La canciller Merkel ha defendido que el límite de la libertad de expresión es la invitación al odio. Pero ¿hay otras fórmulas para neutralizar los agresivos mensajes de la ultraderecha? Grecia parece haber dado con la clave

María Antonia Sánchez-Vallejo
German Chancellor Angela Merkel speaks during a joint conference with Kazakhstan President Kassym-Jomart Tokayev (not pictured) at the Chancellery in Berlin, Germany, December 5, 2019. REUTERS/Hannibal Hanschke
German Chancellor Angela Merkel speaks during a joint conference with Kazakhstan President Kassym-Jomart Tokayev (not pictured) at the Chancellery in Berlin, Germany, December 5, 2019. REUTERS/Hannibal HanschkeHANNIBAL HANSCHKE (REUTERS)

Nunca tan contadas palabras han tenido más repercusión que el encendido discurso de la canciller alemana, Angela Merkel, para defender la libertad de expresión y a la vez, o por tanto, o pese a ello, la necesidad de atajar los mensajes de odio. Instantáneamente viral, su intervención ante un Reichstag atónito tras el barriobajero gesto de degüello de una diputada ultra a un adversario, ha recibido el aplauso de correligionarios pero también de ciudadanos y políticos en las antípodas ideológicas de la conservadora.

Pero el eco de esas palabras también invita a discutir si su tesis (“la libertad de expresión acaba donde se divulga el odio y se hiere la dignidad de otras personas”) es una invitación involuntaria a limitar en aras de un bien mayor un derecho fundamental, consagrado por la declaración universal de 1948. Algunas voces señalan el riesgo de que la frase “la libertad de expresión está garantizada, pero no sin coste” implique, cuando no propicie, la subjetividad o aun la discrecionalidad del poder a la hora de declarar peligrosas algunas ideas.

El debate se antoja pertinente. Es obvio que, dependiendo de quien mande, resultarán amenazantes unas ideas y no otras.
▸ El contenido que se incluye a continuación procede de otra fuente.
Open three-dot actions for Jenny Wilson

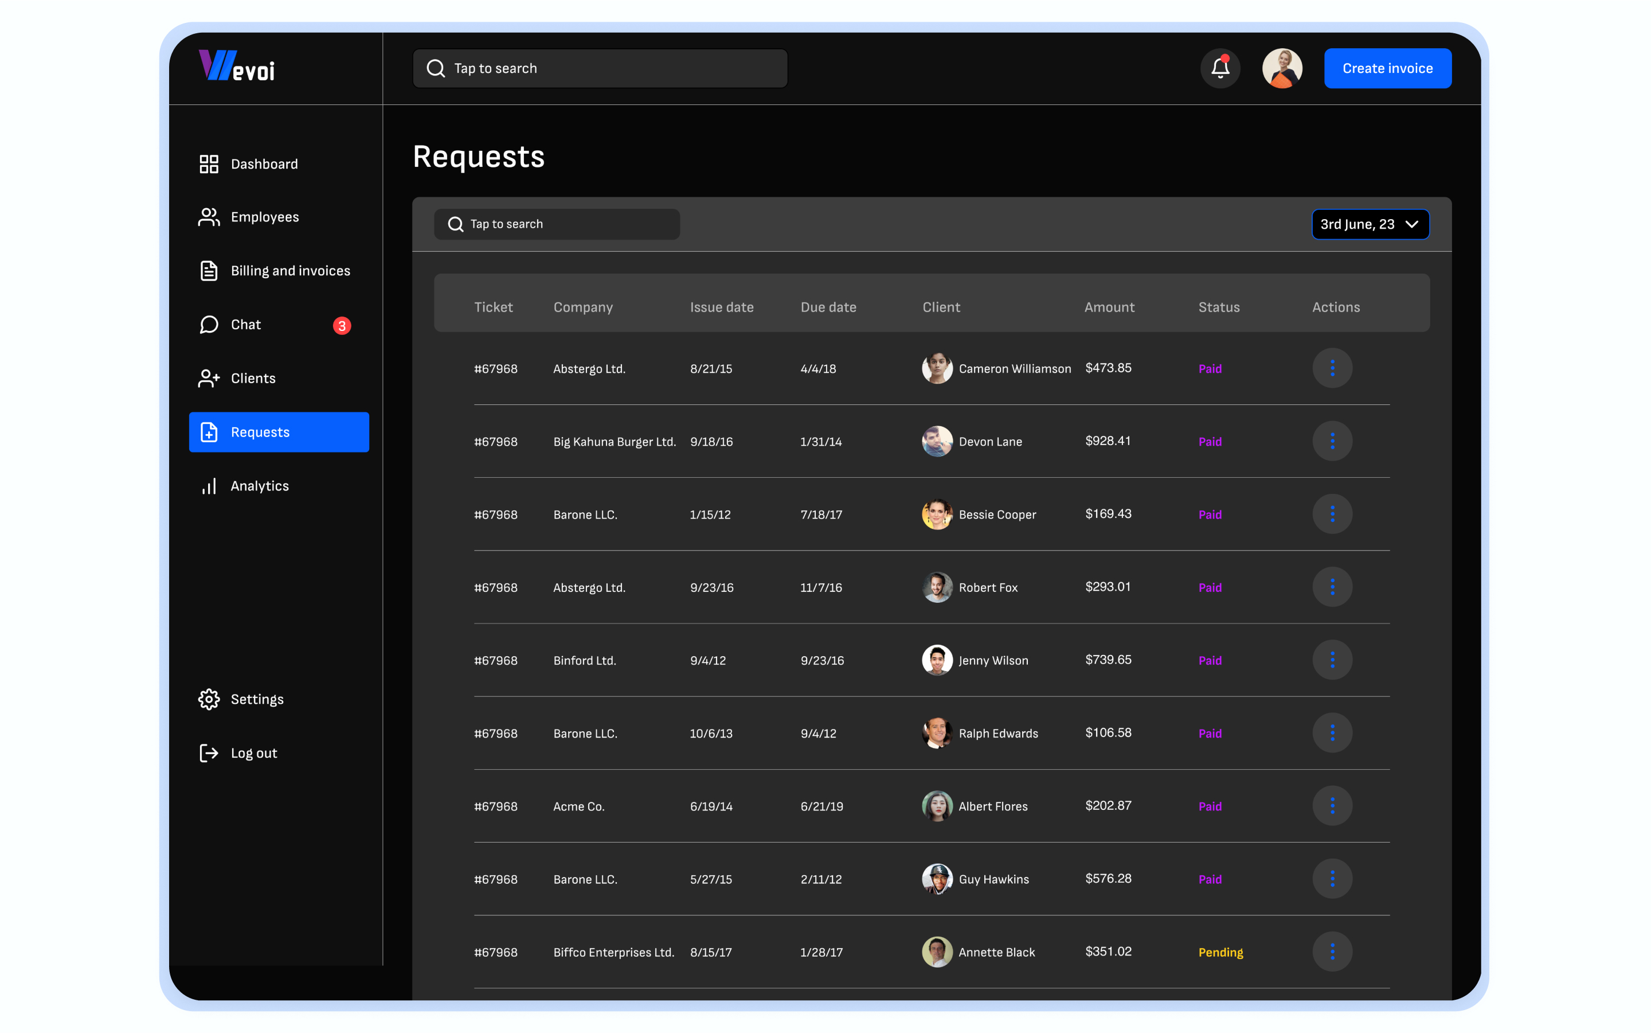coord(1331,660)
Un mismo mensaje sobre asuntos sensibles y medulares como inmigración, nación o memoria histórica no se formula ni percibe igual en la Hungría de Orbán o la Alemania de Merkel, en la Polonia que ha obligado a Netflix a modificar mapas en un documental sobre el nazismo, o la España que debate la necesidad de instrumentar cordones sanitarios para minimizar la irrupción, cual elefante en cacharrería, de la ultraderecha en las instituciones.

Mejor sería atajar los mensajes de odio donde se originan, pero esa es labor de la política, y no del derecho; de la gestión pública del día a día en calles y barrios, donde más fácil prende el germen de la confrontación: la supuesta hostilidad vecinal contra menores extranjeros azuzada por los ultras en algunas ciudades españolas, o las segregadas banlieues francesas donde Le Pen arrasa. Pero una vez desembarcada en las instituciones, la respuesta a la agresividad de la ultraderecha debe ser aún más firme si cabe.

Francia y Alemania han puesto límites: no permitirle introducirse en las estructuras del Estado. Pero es Grecia, un país especialmente vilipendiado en los últimos años, la que parece haber dado con la clave: en una sola legislatura la ultraderecha ha pasado de ser el tercer partido del Parlamento a desaparecer de la vida pública gracias a un completo ostracismo institucional, político y mediático; a la persecución judicial de sus desmanes y el rechazo ciudadano en cada calle.

Así que menos alharacas mediáticas, con su efecto de agitada y confusa borrachera ideológica, y más dosis de serenidad y juicio para circunscribir la transmisión —y evitar el contagio— de los mensajes más torvos.